Among those observations was the suggestion that the TV classic was a story about racism and homophobia while calling Santa Claus abusive and bigoted.

“Yearly reminder that #RudolphtheRed-NosedReindeer is a parable on racism & homophobia w/Santa as a bigoted exploitative prick,” read one comment shared by HuffPost. “Santa’s operation is an HR nightmare and in serious need of diversity and inclusion training. #Rudolph,” read another.

The video also suggests it was problematic that Rudolph's father verbally abused him by forcing him to wear a fake nose to be accepted by others.

Some eagle-eyed social media critics also said the cartoon is sexist because Rudolph’s mom was snubbed after she wanted to help reindeer husband Donner to search for their son after he goes missing. “No, this is man’s work,” Donner says.

The Charlie Brown Thanksgiving special also provided the PC police with fodder.

This special, which was debuted on November 20, 1973, should have been bringing happiness to the fans, but many deemed the special racist instead for its picnic table arrangement.

The episode sees Charlie and his friends, including Peppermint Patty, Linus, Snoopy, Franklin and Sally, having a picnic. The white friends, Peppermint Patty, Charlie Brown, Sally, can be seen seated in one side of the table, while Franklin, the only black character on the popular animated series, is seated alone across them on the other side of the table, in a rickety chair no less.

One Twitter user noticed and later blasted the show, "Why is Franklin in Charlie Brown Thanksgiving sitting all by himself at the table. Man. Things that I did not notice as a child." Similarly, another user snapped, "Not watching Charlie Brown Thanksgiving anymore, until they sit some people on the same side of the table as Franklin."

Social justice warrior Michael Harriot published an interview with the man at the center of the controversy, Franklin himself. Harriot asked, “You know there are people who believe Charlie Brown was racist because he made you sit alone on one side of the table?”

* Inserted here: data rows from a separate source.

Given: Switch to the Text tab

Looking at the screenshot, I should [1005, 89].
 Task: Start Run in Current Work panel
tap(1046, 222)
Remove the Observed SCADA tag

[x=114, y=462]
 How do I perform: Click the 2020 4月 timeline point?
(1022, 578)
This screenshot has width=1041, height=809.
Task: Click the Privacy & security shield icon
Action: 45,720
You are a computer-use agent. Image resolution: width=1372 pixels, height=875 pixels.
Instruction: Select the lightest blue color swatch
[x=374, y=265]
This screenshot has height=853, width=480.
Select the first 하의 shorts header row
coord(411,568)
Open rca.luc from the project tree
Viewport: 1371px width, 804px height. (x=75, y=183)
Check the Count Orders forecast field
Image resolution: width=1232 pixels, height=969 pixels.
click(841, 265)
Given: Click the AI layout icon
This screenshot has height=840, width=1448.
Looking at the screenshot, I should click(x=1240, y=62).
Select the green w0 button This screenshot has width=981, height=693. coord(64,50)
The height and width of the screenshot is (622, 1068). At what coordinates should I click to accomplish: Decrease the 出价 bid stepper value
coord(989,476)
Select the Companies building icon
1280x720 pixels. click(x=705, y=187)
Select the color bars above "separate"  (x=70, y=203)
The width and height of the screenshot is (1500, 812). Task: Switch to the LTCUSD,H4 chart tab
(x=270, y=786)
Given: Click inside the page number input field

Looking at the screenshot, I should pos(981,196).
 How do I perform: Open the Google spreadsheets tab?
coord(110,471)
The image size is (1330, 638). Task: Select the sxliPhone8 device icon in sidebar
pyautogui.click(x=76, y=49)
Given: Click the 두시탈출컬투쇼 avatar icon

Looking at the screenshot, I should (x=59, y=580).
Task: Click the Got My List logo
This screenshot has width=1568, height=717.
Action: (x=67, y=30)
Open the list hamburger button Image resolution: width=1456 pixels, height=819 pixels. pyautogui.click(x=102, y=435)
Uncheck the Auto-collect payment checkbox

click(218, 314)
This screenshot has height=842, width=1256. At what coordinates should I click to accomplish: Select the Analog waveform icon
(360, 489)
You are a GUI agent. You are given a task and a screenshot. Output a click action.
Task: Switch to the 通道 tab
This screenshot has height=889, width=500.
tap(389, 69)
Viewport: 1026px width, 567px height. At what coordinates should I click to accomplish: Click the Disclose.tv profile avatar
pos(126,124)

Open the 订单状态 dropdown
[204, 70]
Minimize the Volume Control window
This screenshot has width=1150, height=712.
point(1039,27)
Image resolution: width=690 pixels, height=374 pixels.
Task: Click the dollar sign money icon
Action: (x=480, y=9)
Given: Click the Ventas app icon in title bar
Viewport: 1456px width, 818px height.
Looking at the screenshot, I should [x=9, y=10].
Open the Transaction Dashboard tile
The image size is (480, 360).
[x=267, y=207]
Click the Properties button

Franklin replied, “Really? No, that wasn’t it at all! I chose to sit on that side of the table because that was my good side. They originally wanted me to sit beside Pig-Pen, but that boy be stank. First I thought it was because white people don’t use washcloths, but nah ... he just didn’t shower.”

“We almost got to fighting on the set that day because I asked him if he had some chitlins in his pocket ... Ole souse meat smelling MF!” Franklin later added that his positioning allowed him to slip some of the terrible food to Snoopy.

Now, I’m offended- the show’s only dog is forced to eat the crap no one else wants. Come to think of it, the Grinch was pretty cruel to his dog too.

Sections: Life Hacks Opinion


Important breaking-news update: Add the 1949, oft-covered classic song “Baby, Its Cold Outside” to the list of offensive holiday classics. Unsurprisingly the slightly naughty call-and-response tune is opposed by feminists and jihadists alike; a likely pairing of killjoys. Recently in the news, “Baby” was banned from Cleveland Holiday music station Star 102, and feminist Mary Nahorniak stated in USA Today, the song is a symptom of the "the systemic sexual predation that pervades every corner of society." Glenn Anderson, a host at the Star 102 station, explained in a blog, now blocked for security reasons, that although the song was written in a different era, the lyrics felt "manipulative and wrong". Likewise, Jihadist founding intellectual Sayyid Qutb, witnessing the song’s debut at church dance no less, then dedicated himself to "purifying the filthy marsh of this world" from that day forward. Qutb was a founder of the Muslim Brotherhood movement and an important influence on Osama bin Laden. So thanks a lot “Baby” for both your contribution to sexual aggression and the fall of Western Civilization.
I eagerly await the holiday classics, and I will continue to watch, encourage, and love year after year.